My cousin told a joke about his goldfish getting divorced. The silence after was louder than a thunderclap.
The teacher asked why the sky is blue. No one had an answer. Crickets took over.
My friend said he eats pizza crusts for breakfast. We all walked out.
2
The moment after someone says something so dumb or rude that the only thing left to hear is crickets, like the universe is trying to laugh at you.
My dad told a joke about his ex. The silence was so thick, I could’ve climbed it.
At lunch, my friend said he thinks dogs are gross. The whole table went silent. Crickets came in.
My mom said she thinks math is the worst. No one said anything. Crickets did.
3
When someone says something so boring or weird that the only thing that can fix it is crickets, like they’re the only ones who care.
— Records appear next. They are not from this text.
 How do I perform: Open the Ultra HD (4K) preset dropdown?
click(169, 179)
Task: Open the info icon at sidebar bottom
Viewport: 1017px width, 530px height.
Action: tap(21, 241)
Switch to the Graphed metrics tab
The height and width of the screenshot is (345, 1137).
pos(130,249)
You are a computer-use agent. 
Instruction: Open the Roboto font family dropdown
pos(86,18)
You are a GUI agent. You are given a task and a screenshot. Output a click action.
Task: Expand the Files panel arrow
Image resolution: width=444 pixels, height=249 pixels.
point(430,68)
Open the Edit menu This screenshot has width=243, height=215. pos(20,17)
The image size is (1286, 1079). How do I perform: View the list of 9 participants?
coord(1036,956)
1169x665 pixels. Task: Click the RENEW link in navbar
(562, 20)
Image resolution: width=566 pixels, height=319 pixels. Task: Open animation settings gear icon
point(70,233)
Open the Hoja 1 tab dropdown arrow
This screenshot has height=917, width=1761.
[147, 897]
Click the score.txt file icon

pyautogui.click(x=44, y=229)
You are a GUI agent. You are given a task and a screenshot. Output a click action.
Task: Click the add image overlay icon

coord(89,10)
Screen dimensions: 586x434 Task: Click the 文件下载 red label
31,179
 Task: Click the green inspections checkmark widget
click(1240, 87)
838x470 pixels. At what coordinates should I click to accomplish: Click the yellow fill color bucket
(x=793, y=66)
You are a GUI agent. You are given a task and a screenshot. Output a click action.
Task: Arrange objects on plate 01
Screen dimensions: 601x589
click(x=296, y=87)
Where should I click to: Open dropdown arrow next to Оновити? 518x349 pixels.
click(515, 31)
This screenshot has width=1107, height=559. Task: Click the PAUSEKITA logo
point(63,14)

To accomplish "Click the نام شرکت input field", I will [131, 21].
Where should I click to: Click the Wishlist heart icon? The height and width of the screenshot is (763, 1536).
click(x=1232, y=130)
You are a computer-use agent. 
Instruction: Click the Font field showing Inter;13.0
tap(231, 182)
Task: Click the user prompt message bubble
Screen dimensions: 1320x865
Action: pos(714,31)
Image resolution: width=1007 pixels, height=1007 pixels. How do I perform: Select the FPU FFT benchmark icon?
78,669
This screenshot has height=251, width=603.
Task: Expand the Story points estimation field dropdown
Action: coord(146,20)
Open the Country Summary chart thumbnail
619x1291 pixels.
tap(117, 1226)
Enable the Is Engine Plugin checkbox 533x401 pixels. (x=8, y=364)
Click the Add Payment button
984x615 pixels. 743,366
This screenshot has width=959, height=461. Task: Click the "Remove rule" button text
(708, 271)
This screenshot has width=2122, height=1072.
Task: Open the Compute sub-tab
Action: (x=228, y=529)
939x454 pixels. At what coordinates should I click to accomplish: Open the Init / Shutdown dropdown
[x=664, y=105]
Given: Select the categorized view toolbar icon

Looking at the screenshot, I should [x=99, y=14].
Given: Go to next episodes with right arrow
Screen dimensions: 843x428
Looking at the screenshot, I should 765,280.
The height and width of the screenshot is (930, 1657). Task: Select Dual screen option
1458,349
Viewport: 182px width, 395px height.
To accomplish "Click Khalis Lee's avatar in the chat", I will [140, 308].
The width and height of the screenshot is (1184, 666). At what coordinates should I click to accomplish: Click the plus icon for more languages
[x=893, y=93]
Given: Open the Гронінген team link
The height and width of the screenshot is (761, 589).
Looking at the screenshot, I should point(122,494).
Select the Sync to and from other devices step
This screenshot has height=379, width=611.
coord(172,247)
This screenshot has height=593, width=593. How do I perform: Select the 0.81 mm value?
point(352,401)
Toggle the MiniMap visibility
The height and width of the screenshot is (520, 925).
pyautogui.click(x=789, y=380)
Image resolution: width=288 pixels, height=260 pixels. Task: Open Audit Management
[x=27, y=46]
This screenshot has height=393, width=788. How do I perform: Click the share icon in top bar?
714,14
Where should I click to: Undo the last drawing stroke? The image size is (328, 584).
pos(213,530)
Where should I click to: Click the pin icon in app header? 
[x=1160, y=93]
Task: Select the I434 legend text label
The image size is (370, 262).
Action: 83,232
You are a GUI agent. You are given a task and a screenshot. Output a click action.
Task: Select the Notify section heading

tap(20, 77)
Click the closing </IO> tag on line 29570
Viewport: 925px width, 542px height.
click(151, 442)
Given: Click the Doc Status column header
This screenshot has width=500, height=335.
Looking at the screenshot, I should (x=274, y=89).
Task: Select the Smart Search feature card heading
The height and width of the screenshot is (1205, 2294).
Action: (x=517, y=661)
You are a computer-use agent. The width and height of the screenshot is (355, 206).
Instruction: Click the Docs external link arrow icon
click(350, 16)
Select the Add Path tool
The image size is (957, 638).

My brother told a story about his pet snail. The silence was so loud, I could’ve heard it in another room.
At the family dinner, my uncle talked about his job for 10 minutes. Crickets came out to help.
My friend told me he dreams in purple. I left before the crickets got there.
4
The moment after someone says something so bad that the only thing that can save the conversation is crickets, like they’re the only ones who still like you.
My cousin said he thinks the moon is made of cheese. No one said anything. Crickets roared.
At the party, my friend said he eats soup for breakfast. The silence was so bad, I could’ve cried.
My dad told a joke about his hair. Crickets came out to help.
5
When someone says something so stupid or gross that it’s like the crickets are the only ones who still want to be around you.
My friend said he thinks the ocean is full of trash. No one said a word. Crickets roared.
At the meeting, my boss told a joke about his cat. The silence was so loud, I could’ve died.
My sister said she eats shoe leather. Crickets were the only ones who laughed.
6
That moment when someone says something so dumb that the only thing left to hear is crickets, like they’re the only ones who still think you’re cool.
My uncle told a joke about his dog. The silence was so loud, I could’ve walked away.
At lunch, my friend said he thinks the sky is green. Crickets came out to help.
My mom said she thinks Tuesday is the worst day. No one said a word. Crickets took over.